Más allá de la infraestructura, el aspecto humano del cuidado también es objeto de duras críticas. Varios testimonios denuncian una notable falta de empatía y un trato inadecuado hacia los residentes y sus familias. Se menciona una discrepancia entre la imagen que el geriátrico proyecta inicialmente y la realidad del día a día, llegando a hablar de "destrato". Una experiencia particularmente negativa relata cómo una familia decidió retirar a su madre antes de cumplir el primer mes de estancia debido a este maltrato, afirmando que no eran los únicos en tomar esa decisión. Se critica también la calidad de la comida y de los servicios en general, lo que contradice la oferta profesional que se publicita.

La Falta de Estimulación y el Trato Deshumanizado

Otro punto de discordia es la percepción de que el lugar funciona más como un "hospital" que como un hogar, con una aparente falta de actividades de estimulación que enriquezcan la vida diaria de los residentes. Esta visión choca directamente con la oferta de terapias recreativas que el centro asegura proveer. La experiencia más desoladora compartida es la de una familia que, tras el fallecimiento de su padre en la residencia, recibió sus pertenencias en una bolsa sin que ningún responsable del lugar se acercara a ofrecer una palabra de consuelo o explicación.
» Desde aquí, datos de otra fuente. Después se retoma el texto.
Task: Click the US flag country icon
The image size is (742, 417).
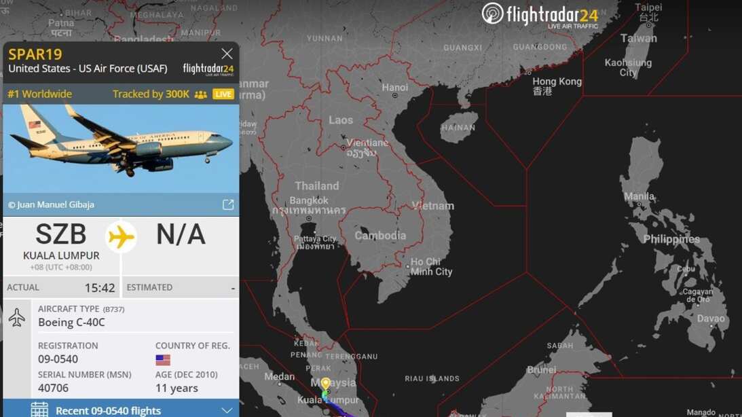Action: (x=163, y=360)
Este tipo de situaciones refleja una posible falla en los protocolos de comunicación y en la contención emocional hacia las familias en los momentos más difíciles, un aspecto fundamental en la gestión de la salud en la vejez.
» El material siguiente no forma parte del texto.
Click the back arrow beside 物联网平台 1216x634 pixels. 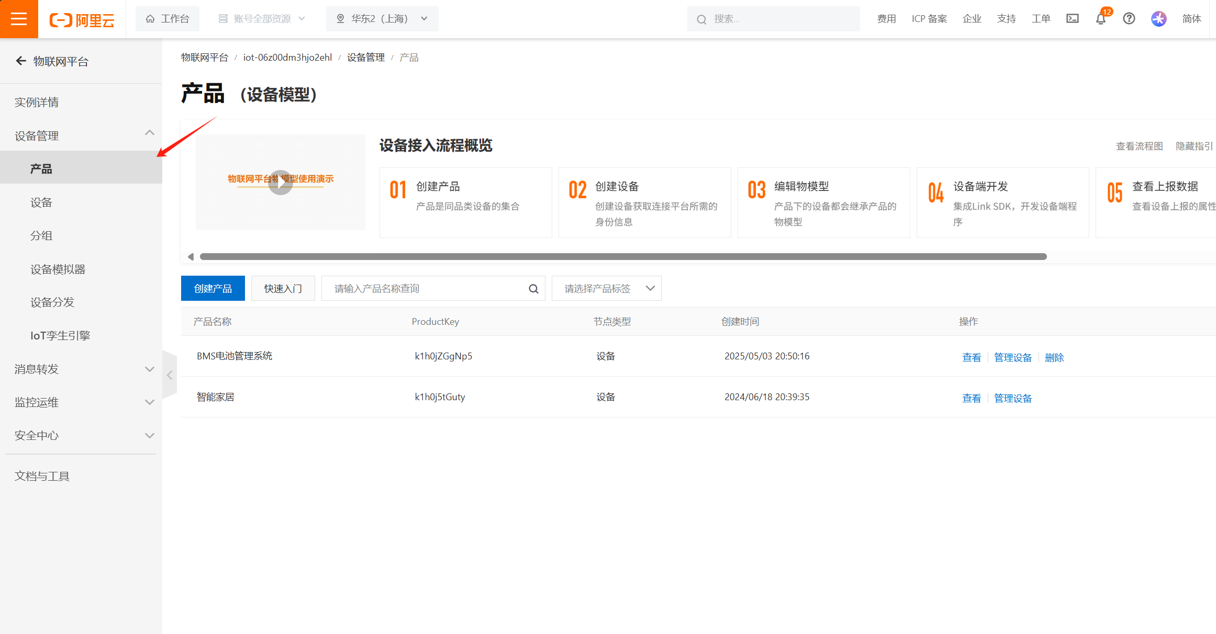tap(21, 61)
Asimismo, se ha señalado una aparente falta de supervisión en áreas clave del cuidado diario, como la higiene general, el control de las escaras y la vestimenta de los residentes. Si bien se reconoce el esfuerzo de parte del personal de base, la ausencia de una supervisión rigurosa puede llevar a inconsistencias peligrosas en la calidad de la atención, explicando por qué algunos residentes se recuperan de escaras mientras otros podrían desarrollarlas por falta de cuidados preventivos.

Una Decisión que Requiere Investigación Exhaustiva

La Residencia Nuestra Señora de Guadalupe se presenta como una institución de contrastes. Por un lado, tiene el potencial demostrado de ofrecer un cuidado excepcional que puede llevar a la recuperación física y emocional de los adultos mayores. Por otro, arrastra serias acusaciones sobre fallas de infraestructura, inconsistencias en la atención, falta de empatía y una gestión deficiente de la comunicación con las familias.

Para cualquier familia que considere este centro para la tercera edad, la recomendación es realizar una investigación minuciosa y presencial. Es crucial visitar las instalaciones, observar directamente la interacción entre el personal y los residentes y hacer preguntas específicas y directas basadas en las críticas mencionadas:

  • Verificar personalmente la situación del ascensor y consultar sobre los protocolos de evacuación y emergencia para personas no autoválidas.
  • Solicitar un cronograma detallado de actividades recreativas y terapéuticas y preguntar cómo se adaptan a las diferentes capacidades de los residentes.
  • Indagar sobre los ratios de personal por residente, tanto de día como de noche, y sobre los mecanismos de supervisión de la atención.
  • Consultar sobre el menú y la política nutricional del centro.

La elección final dependerá de sopesar los potentes testimonios de éxito frente a las alarmantes señales de advertencia. La realidad de Nuestra Señora de Guadalupe parece ser una de inconsistencia, donde la calidad de la experiencia puede variar drásticamente de un residente a otro.